##### Data records

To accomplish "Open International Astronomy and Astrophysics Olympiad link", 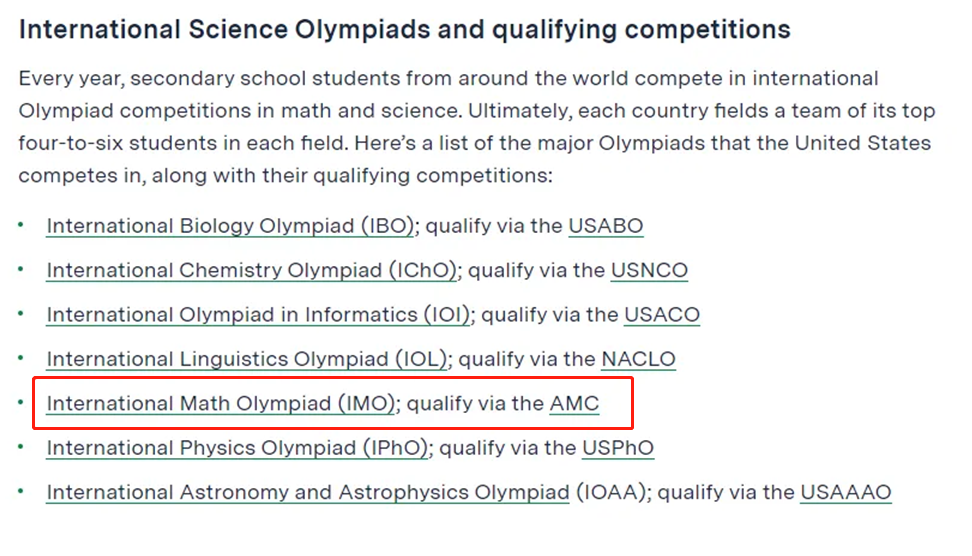I will tap(307, 492).
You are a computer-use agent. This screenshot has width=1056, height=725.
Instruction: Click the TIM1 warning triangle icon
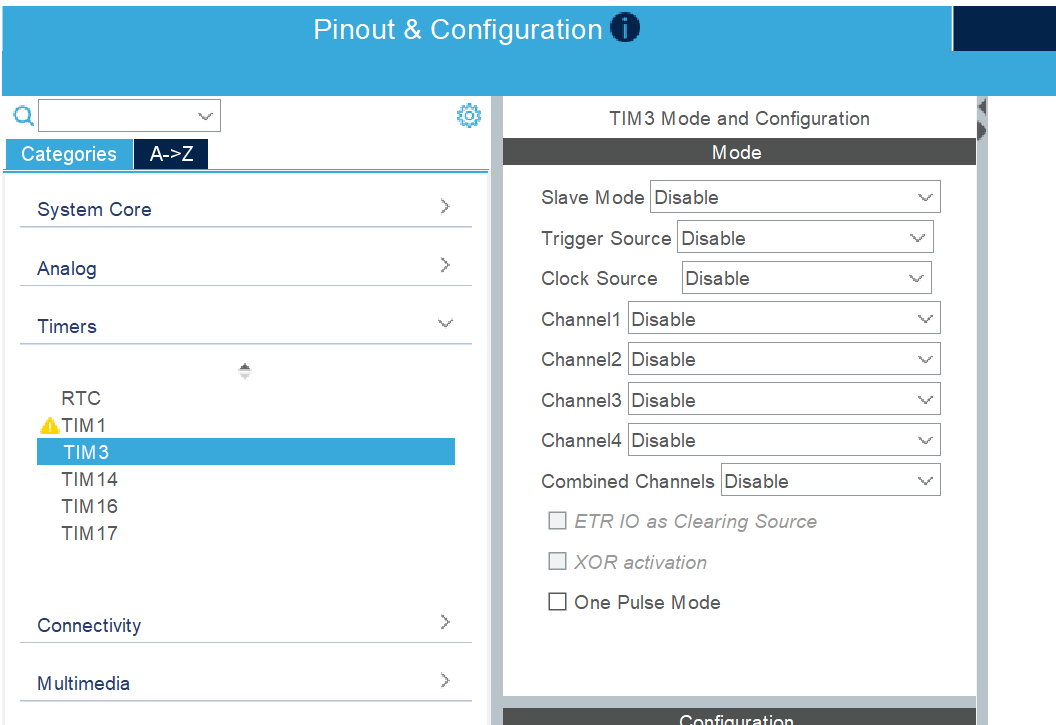[x=49, y=426]
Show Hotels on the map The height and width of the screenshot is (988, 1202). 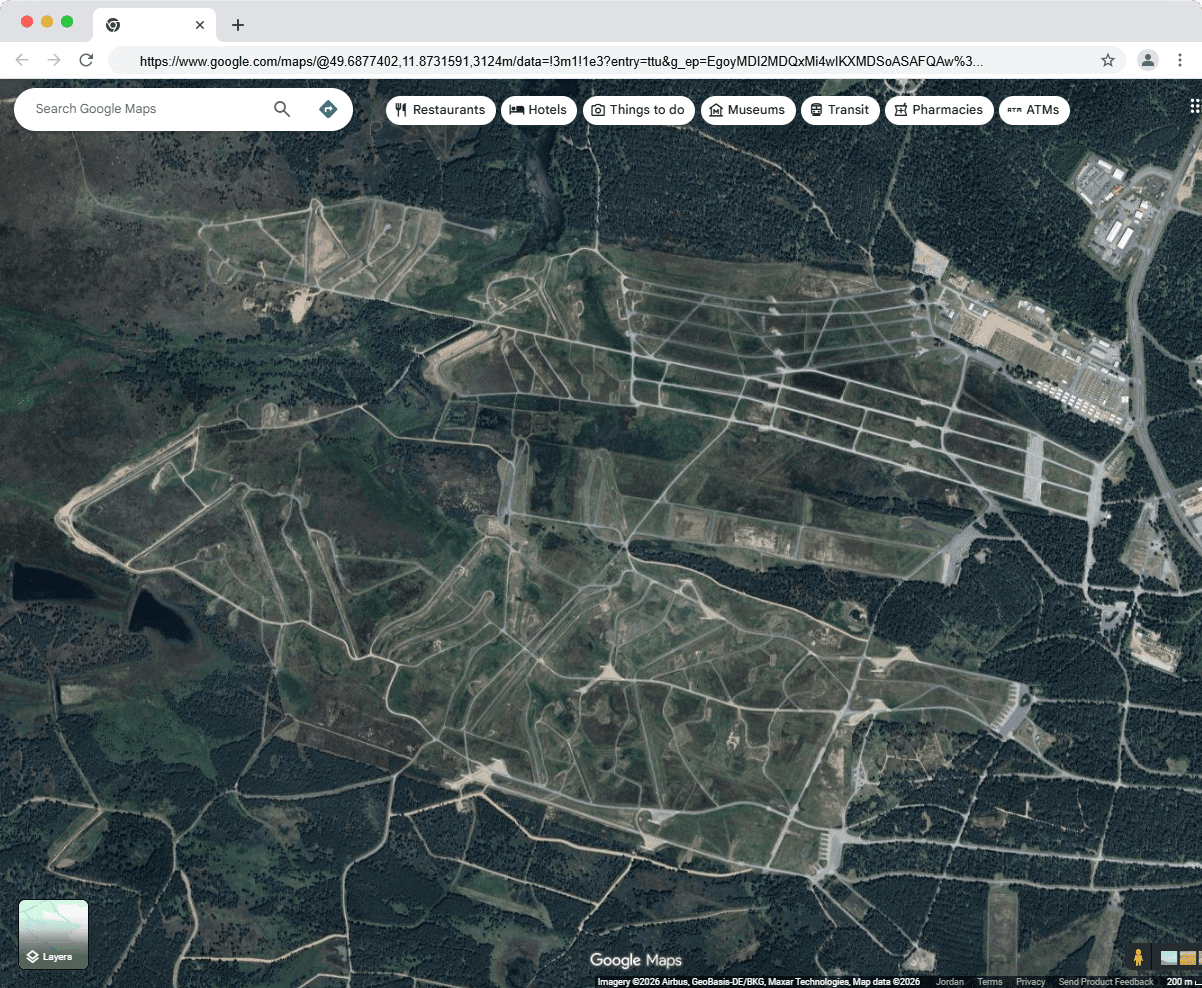(x=538, y=110)
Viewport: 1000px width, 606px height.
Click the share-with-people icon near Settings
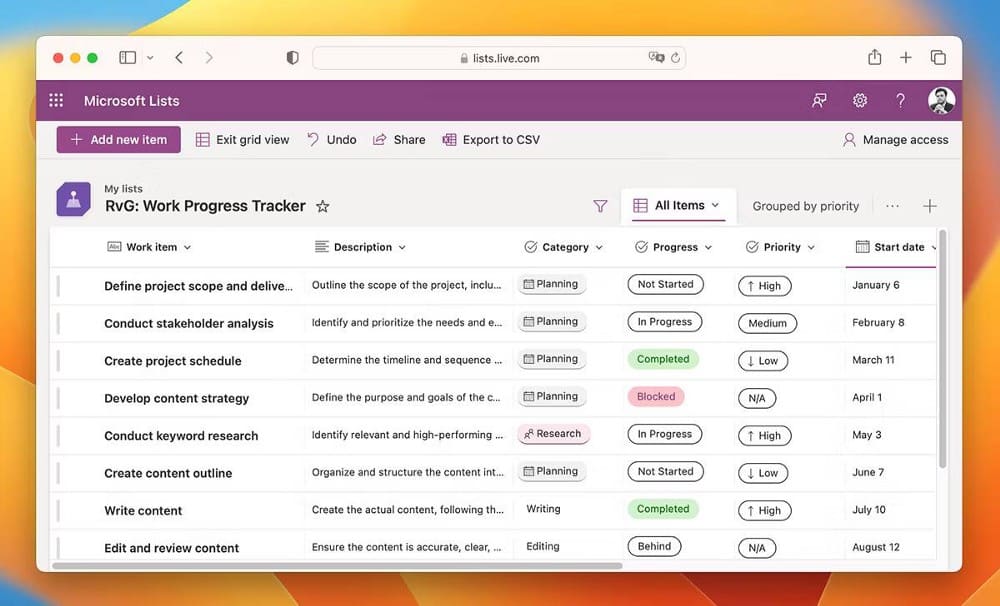click(x=819, y=101)
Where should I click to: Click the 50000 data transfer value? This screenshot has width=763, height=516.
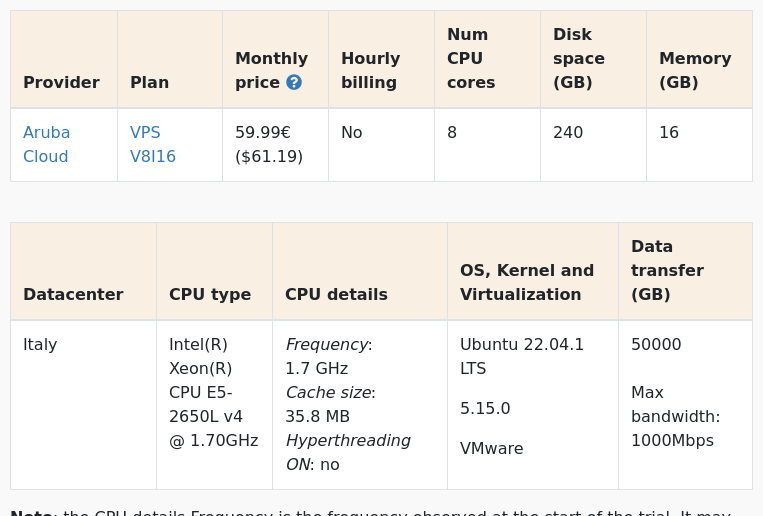(x=656, y=344)
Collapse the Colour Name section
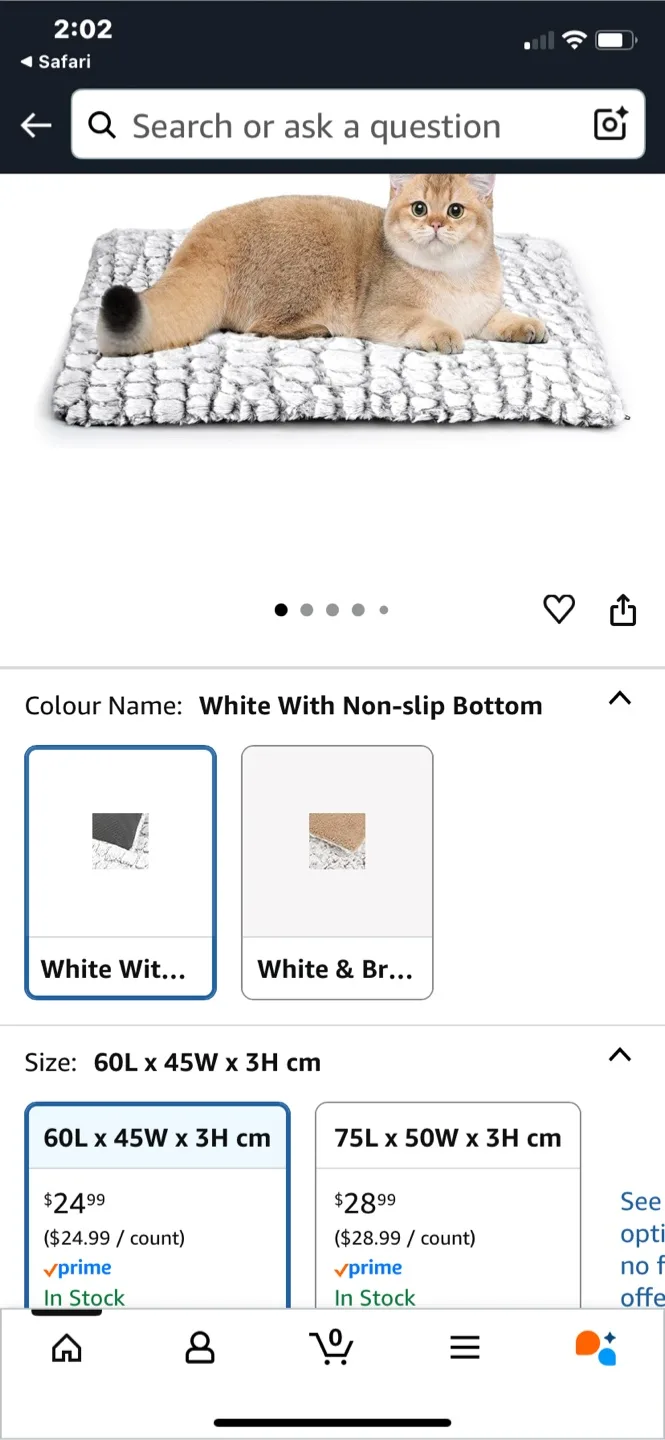Image resolution: width=665 pixels, height=1440 pixels. click(x=620, y=699)
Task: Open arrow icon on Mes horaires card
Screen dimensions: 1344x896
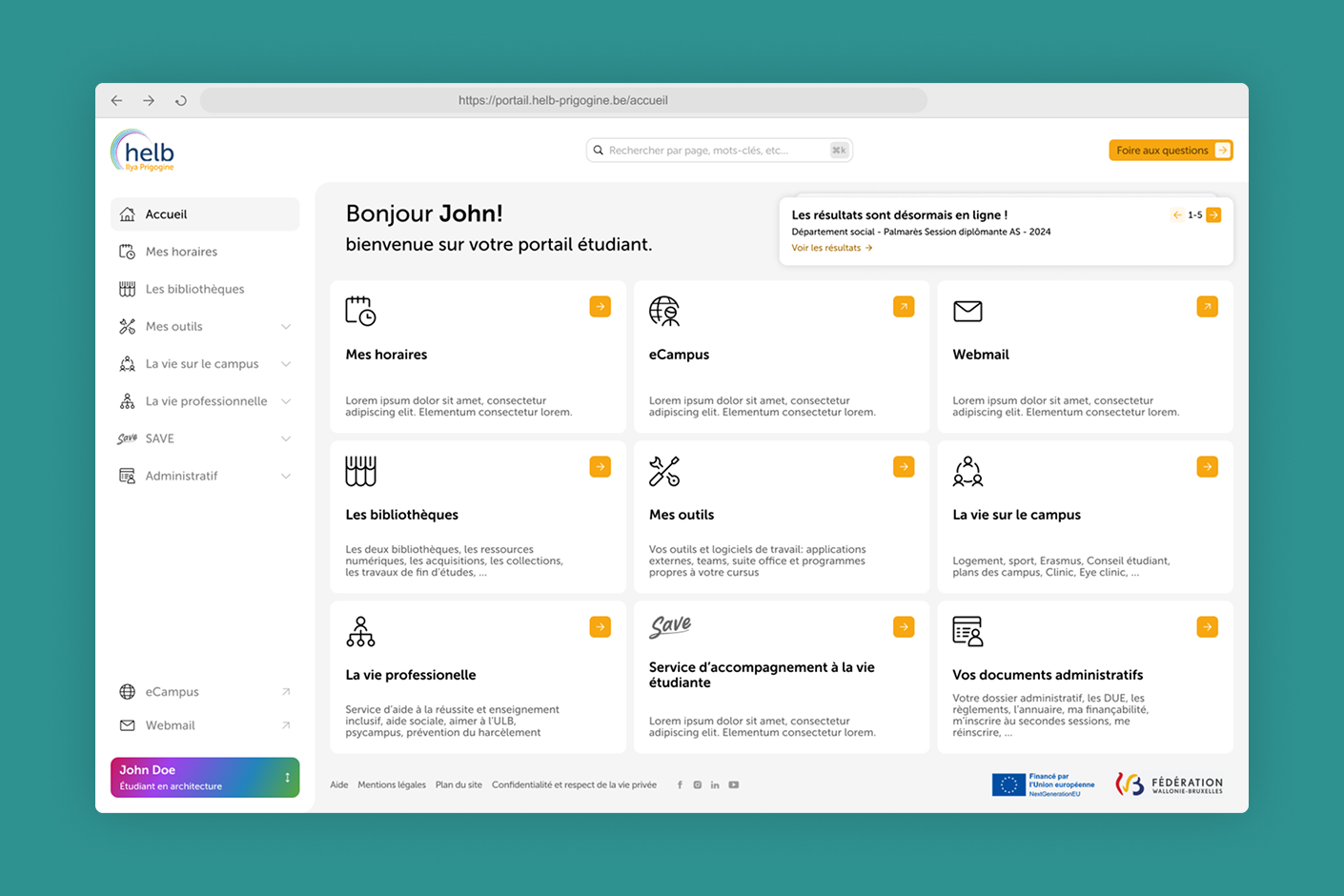Action: click(x=600, y=306)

##########

Activity.
I need the lines from the one holding "Collapse the Colour Name section" through the last line of the entries set down exactly, with every picture left out.

Solution for this exercise.
Collapse the Colour Name section
Image resolution: width=665 pixels, height=1440 pixels. click(x=620, y=699)
Task: Open arrow icon on Mes horaires card
Screen dimensions: 1344x896
Action: click(x=600, y=306)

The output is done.